(Collected data)
━━━━━━━━━━━━━━━━━━━━━━━━━━━━━━

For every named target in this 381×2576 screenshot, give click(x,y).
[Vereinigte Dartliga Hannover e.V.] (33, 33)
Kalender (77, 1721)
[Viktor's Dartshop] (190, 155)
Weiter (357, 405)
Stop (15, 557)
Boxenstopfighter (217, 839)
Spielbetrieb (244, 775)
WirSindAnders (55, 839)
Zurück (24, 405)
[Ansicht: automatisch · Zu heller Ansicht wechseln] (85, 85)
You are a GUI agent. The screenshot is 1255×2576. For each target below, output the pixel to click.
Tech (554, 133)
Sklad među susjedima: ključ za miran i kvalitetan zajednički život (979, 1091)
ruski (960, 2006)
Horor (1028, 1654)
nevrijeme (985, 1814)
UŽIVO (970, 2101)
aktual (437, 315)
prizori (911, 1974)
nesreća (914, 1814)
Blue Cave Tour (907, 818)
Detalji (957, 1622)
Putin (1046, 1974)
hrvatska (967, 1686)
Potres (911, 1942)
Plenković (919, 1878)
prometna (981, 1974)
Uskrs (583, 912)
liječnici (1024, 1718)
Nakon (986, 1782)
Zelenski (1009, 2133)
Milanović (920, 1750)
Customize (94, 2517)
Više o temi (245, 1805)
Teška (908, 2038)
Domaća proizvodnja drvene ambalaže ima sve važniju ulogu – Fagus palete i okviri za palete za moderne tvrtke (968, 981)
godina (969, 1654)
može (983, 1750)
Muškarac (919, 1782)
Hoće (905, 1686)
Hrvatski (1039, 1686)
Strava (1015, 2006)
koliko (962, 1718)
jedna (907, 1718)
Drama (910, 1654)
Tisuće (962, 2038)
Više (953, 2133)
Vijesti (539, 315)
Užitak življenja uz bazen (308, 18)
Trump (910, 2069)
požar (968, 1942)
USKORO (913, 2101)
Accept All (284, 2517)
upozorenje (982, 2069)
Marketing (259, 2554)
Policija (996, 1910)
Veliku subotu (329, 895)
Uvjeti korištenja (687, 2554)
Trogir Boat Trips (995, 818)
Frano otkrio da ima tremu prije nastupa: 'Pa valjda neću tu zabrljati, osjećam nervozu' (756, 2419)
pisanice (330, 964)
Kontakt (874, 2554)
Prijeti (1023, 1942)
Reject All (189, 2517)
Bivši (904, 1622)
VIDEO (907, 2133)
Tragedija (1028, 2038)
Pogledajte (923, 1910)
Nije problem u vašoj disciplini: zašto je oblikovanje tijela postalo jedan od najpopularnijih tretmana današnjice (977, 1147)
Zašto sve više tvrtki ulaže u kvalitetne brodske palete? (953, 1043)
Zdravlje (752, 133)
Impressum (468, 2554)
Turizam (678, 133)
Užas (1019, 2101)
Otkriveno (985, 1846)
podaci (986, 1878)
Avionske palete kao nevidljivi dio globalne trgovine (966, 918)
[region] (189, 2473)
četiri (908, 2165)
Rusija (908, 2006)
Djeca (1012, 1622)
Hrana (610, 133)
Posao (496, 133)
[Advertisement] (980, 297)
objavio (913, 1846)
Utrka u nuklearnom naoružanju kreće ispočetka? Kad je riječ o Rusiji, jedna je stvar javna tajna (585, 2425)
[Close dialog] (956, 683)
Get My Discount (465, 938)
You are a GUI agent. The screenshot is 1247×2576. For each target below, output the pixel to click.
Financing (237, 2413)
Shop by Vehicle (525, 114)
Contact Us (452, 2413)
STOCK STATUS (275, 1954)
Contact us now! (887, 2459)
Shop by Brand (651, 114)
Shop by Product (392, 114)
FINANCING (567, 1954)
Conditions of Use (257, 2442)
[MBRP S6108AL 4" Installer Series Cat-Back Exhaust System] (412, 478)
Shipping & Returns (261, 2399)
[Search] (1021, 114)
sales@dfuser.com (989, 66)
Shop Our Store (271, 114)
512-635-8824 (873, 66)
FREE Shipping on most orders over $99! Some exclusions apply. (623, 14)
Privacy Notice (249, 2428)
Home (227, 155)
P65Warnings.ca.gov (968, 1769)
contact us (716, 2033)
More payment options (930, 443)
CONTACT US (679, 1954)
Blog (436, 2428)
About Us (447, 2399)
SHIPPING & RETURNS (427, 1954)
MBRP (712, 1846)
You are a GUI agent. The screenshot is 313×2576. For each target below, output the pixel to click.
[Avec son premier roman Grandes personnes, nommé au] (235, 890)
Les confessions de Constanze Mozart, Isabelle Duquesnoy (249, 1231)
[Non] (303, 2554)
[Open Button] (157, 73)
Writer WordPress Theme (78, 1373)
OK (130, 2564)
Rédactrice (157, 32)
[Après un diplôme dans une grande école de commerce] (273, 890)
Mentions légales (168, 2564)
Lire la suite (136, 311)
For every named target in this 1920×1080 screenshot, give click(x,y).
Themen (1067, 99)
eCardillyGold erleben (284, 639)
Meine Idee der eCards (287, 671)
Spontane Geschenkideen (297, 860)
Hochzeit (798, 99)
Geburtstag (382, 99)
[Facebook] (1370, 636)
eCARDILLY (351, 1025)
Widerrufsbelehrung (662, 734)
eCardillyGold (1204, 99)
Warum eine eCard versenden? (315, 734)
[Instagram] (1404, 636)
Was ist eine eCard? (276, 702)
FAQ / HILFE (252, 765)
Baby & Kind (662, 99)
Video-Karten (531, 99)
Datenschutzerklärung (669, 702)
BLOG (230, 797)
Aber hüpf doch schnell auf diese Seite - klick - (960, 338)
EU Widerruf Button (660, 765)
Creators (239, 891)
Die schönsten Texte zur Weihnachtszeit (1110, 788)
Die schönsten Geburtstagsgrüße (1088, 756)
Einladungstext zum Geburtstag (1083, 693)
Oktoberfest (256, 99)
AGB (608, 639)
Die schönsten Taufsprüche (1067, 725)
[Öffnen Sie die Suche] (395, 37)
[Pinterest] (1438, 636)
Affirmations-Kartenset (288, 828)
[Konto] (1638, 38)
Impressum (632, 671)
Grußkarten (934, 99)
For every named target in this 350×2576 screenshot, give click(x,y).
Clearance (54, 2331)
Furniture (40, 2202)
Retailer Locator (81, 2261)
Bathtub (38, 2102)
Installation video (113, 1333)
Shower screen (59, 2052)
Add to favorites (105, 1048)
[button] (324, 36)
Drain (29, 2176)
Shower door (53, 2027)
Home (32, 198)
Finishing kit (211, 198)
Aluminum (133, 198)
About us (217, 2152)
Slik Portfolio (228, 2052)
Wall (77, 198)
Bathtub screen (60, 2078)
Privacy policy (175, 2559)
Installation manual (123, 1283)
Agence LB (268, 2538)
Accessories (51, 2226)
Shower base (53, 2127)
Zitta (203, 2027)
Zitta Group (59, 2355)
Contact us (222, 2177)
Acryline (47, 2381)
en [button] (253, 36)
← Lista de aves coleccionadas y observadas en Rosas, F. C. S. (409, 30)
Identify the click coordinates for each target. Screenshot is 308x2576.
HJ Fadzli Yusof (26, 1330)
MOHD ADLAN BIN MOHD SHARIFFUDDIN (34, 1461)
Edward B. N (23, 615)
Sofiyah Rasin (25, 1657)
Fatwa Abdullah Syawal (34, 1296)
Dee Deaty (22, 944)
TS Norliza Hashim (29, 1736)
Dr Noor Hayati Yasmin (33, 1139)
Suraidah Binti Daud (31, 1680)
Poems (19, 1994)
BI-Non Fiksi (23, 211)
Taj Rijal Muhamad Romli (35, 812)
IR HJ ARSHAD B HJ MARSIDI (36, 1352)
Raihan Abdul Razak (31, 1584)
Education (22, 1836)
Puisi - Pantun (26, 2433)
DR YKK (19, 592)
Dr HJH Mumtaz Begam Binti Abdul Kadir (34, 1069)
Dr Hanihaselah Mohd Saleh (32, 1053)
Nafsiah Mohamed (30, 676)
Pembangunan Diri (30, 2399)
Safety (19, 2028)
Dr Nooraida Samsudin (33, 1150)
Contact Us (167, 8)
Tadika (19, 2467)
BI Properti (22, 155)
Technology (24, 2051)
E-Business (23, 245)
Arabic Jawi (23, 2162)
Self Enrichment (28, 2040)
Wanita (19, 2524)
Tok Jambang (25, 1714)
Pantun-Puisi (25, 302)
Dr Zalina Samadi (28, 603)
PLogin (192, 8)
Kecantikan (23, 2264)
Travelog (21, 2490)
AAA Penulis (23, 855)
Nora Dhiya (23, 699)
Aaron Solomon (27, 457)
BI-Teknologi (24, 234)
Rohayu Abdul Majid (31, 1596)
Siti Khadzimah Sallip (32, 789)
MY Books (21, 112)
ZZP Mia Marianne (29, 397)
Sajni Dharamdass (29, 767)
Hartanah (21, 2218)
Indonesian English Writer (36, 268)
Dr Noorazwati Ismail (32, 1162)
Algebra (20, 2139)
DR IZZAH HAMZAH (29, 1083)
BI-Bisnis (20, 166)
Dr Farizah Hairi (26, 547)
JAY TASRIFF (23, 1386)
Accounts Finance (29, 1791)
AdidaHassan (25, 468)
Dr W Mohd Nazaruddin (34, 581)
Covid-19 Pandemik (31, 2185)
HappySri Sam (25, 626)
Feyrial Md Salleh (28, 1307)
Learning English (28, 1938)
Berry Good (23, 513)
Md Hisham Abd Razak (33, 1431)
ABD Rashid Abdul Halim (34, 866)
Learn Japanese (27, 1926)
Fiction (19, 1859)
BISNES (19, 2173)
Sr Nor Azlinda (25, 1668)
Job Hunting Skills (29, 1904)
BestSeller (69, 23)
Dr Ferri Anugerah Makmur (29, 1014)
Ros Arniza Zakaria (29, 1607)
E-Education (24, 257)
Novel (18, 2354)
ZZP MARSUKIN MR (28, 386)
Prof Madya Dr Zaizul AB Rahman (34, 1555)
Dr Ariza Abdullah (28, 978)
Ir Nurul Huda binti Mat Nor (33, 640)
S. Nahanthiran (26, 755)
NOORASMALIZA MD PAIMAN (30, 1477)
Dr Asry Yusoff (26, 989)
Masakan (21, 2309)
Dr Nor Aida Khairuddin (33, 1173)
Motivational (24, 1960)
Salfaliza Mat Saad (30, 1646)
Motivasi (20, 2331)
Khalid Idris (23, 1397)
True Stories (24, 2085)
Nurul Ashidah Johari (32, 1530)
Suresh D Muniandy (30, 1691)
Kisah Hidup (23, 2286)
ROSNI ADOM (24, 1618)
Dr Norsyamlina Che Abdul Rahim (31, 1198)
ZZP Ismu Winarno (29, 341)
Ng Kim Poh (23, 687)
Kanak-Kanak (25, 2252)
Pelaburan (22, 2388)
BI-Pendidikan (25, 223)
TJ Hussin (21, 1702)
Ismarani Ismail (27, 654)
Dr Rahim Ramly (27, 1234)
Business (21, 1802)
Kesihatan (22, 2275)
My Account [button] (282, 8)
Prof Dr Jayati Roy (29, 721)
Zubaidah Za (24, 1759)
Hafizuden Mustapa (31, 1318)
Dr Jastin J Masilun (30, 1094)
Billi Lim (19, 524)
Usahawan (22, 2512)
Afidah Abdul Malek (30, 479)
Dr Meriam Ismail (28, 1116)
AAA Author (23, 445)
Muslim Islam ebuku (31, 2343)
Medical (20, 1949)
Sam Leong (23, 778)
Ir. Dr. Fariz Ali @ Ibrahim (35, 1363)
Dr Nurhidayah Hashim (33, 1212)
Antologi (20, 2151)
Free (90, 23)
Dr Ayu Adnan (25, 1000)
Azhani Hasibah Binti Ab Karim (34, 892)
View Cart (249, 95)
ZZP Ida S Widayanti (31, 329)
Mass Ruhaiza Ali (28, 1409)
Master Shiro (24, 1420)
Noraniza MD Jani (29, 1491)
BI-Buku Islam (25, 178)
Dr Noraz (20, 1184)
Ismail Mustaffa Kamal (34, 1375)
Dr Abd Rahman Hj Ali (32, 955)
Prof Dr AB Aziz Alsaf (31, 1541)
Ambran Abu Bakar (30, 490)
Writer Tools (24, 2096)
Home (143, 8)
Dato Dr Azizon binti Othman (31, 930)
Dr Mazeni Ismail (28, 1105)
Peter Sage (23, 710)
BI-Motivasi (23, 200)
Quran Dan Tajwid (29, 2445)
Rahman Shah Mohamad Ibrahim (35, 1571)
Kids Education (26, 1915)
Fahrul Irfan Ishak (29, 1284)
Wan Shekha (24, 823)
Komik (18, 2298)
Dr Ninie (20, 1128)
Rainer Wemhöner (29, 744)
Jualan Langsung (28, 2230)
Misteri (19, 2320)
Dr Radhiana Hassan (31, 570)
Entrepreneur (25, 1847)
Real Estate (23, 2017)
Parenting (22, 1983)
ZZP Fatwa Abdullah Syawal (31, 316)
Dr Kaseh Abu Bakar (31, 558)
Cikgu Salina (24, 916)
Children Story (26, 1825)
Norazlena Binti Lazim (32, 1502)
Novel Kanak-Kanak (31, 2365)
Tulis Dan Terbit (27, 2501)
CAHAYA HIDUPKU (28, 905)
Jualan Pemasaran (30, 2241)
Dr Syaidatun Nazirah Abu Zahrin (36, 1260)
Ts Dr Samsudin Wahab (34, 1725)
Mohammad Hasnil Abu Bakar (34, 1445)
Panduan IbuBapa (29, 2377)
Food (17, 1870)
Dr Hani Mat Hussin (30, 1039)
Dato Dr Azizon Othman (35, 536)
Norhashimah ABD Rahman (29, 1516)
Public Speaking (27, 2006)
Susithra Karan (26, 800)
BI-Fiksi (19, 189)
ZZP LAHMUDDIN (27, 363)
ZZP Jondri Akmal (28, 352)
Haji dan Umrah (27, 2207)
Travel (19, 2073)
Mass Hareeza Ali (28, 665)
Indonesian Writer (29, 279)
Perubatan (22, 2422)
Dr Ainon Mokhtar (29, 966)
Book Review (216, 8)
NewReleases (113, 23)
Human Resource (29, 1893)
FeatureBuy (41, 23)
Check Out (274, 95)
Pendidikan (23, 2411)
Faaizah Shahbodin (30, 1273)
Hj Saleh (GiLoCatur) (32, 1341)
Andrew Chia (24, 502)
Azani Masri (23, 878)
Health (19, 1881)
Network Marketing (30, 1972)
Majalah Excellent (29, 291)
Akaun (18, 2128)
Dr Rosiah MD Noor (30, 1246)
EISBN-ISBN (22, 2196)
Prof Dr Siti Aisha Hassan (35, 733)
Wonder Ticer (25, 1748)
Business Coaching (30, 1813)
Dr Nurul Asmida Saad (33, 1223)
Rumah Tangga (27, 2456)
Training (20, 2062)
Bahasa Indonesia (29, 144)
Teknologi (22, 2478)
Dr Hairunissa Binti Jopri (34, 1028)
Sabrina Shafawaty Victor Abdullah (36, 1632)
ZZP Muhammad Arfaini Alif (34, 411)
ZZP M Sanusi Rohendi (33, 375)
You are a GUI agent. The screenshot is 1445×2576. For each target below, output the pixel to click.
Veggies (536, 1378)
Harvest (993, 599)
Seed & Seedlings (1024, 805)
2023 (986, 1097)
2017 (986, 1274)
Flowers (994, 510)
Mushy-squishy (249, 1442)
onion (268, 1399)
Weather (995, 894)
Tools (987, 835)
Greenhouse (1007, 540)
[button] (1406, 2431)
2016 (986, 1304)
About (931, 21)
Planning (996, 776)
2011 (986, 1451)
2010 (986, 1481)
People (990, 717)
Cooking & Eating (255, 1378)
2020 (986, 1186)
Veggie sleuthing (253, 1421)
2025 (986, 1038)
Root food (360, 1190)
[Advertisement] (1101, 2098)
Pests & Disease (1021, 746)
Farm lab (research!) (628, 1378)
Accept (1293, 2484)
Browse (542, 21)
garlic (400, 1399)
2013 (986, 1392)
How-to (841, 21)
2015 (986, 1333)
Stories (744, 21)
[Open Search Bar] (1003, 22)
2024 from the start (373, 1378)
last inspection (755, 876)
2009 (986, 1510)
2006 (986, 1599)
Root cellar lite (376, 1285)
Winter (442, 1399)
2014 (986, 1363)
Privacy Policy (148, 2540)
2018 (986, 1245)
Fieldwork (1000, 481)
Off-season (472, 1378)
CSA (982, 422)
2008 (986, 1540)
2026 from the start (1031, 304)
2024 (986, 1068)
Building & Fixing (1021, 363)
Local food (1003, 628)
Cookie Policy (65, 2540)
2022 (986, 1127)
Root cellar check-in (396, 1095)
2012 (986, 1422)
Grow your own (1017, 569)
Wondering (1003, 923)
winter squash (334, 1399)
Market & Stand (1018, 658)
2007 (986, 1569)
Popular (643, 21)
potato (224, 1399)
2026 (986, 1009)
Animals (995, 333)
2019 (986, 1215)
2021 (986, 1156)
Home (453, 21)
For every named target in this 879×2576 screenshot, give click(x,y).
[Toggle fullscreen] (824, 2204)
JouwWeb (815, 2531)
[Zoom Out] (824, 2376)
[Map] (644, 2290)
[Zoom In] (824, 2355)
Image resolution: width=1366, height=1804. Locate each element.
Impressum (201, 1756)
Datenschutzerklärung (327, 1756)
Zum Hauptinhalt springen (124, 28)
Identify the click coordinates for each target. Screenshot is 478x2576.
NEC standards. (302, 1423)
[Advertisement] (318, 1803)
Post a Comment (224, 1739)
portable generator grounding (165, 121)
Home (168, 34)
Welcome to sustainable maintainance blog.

━━━━━━━━━━━━━━━━━━━━━━━━━━━━━━

**What this task involves**
Using the data above, reproduce exactly the lines between those holding "Creators (239, 891)" and "Pembangunan Diri (30, 2399)", inclusive, and no others.

**Solution for this problem**
Creators (239, 891)
Die schönsten Texte zur Weihnachtszeit (1110, 788)
Die schönsten Geburtstagsgrüße (1088, 756)
Einladungstext zum Geburtstag (1083, 693)
Oktoberfest (256, 99)
AGB (608, 639)
Die schönsten Taufsprüche (1067, 725)
[Öffnen Sie die Suche] (395, 37)
[Pinterest] (1438, 636)
Affirmations-Kartenset (288, 828)
[Konto] (1638, 38)
Impressum (632, 671)
Grußkarten (934, 99)
For every named target in this 350×2576 screenshot, give click(x,y).
Clearance (54, 2331)
Furniture (40, 2202)
Retailer Locator (81, 2261)
Bathtub (38, 2102)
Installation video (113, 1333)
Shower screen (59, 2052)
Add to favorites (105, 1048)
[button] (324, 36)
Drain (29, 2176)
Shower door (53, 2027)
Home (32, 198)
Finishing kit (211, 198)
Aluminum (133, 198)
About us (217, 2152)
Slik Portfolio (228, 2052)
Wall (77, 198)
Bathtub screen (60, 2078)
Privacy policy (175, 2559)
Installation manual (123, 1283)
Agence LB (268, 2538)
Accessories (51, 2226)
Shower base (53, 2127)
Zitta (203, 2027)
Zitta Group (59, 2355)
Contact us (222, 2177)
Acryline (47, 2381)
en [button] (253, 36)
← Lista de aves coleccionadas y observadas en Rosas, F. C. S. (409, 30)
Identify the click coordinates for each target. Screenshot is 308x2576.
HJ Fadzli Yusof (26, 1330)
MOHD ADLAN BIN MOHD SHARIFFUDDIN (34, 1461)
Edward B. N (23, 615)
Sofiyah Rasin (25, 1657)
Fatwa Abdullah Syawal (34, 1296)
Dee Deaty (22, 944)
TS Norliza Hashim (29, 1736)
Dr Noor Hayati Yasmin (33, 1139)
Suraidah Binti Daud (31, 1680)
Poems (19, 1994)
BI-Non Fiksi (23, 211)
Taj Rijal Muhamad Romli (35, 812)
IR HJ ARSHAD B HJ MARSIDI (36, 1352)
Raihan Abdul Razak (31, 1584)
Education (22, 1836)
Puisi - Pantun (26, 2433)
DR YKK (19, 592)
Dr HJH Mumtaz Begam Binti Abdul Kadir (34, 1069)
Dr Hanihaselah Mohd Saleh (32, 1053)
Nafsiah Mohamed (30, 676)
Pembangunan Diri (30, 2399)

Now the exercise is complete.